_EXERCISE REQUIREMENTS:_
Would you find each line in the entries below with the string "Veneta" and copy it?

"""

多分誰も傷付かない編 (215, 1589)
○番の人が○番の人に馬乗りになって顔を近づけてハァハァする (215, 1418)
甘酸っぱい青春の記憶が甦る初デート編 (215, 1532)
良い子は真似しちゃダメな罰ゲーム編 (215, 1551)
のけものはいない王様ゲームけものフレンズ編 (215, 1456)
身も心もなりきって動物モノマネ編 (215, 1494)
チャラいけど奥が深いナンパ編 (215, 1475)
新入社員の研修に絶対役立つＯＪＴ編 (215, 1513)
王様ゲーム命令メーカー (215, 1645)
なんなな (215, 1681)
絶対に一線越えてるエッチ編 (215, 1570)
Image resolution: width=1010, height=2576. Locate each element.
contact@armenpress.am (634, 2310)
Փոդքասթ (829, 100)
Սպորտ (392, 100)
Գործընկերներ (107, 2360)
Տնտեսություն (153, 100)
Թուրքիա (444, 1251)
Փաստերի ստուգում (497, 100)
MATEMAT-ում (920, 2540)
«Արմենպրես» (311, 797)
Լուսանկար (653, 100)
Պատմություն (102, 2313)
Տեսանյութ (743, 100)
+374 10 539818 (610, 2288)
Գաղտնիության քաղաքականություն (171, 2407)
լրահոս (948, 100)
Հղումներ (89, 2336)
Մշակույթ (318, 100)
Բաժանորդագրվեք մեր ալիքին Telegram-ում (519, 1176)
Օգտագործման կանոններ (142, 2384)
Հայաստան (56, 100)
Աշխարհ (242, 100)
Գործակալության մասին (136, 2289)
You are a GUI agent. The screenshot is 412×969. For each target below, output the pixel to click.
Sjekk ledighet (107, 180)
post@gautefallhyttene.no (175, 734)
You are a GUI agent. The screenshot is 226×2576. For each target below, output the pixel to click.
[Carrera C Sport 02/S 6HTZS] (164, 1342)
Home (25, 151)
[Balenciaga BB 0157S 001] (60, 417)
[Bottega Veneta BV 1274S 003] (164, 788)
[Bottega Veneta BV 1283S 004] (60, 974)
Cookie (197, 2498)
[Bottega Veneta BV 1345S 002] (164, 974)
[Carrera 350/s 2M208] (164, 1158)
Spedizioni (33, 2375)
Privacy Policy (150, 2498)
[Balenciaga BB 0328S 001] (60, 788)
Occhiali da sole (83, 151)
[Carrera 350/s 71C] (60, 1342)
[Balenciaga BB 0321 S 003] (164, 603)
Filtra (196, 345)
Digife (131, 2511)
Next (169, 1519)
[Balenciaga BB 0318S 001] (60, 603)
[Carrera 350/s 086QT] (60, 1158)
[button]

"""

_EXPECTED OUTPUT:_
[Bottega Veneta BV 1274S 003] (164, 788)
[Bottega Veneta BV 1283S 004] (60, 974)
[Bottega Veneta BV 1345S 002] (164, 974)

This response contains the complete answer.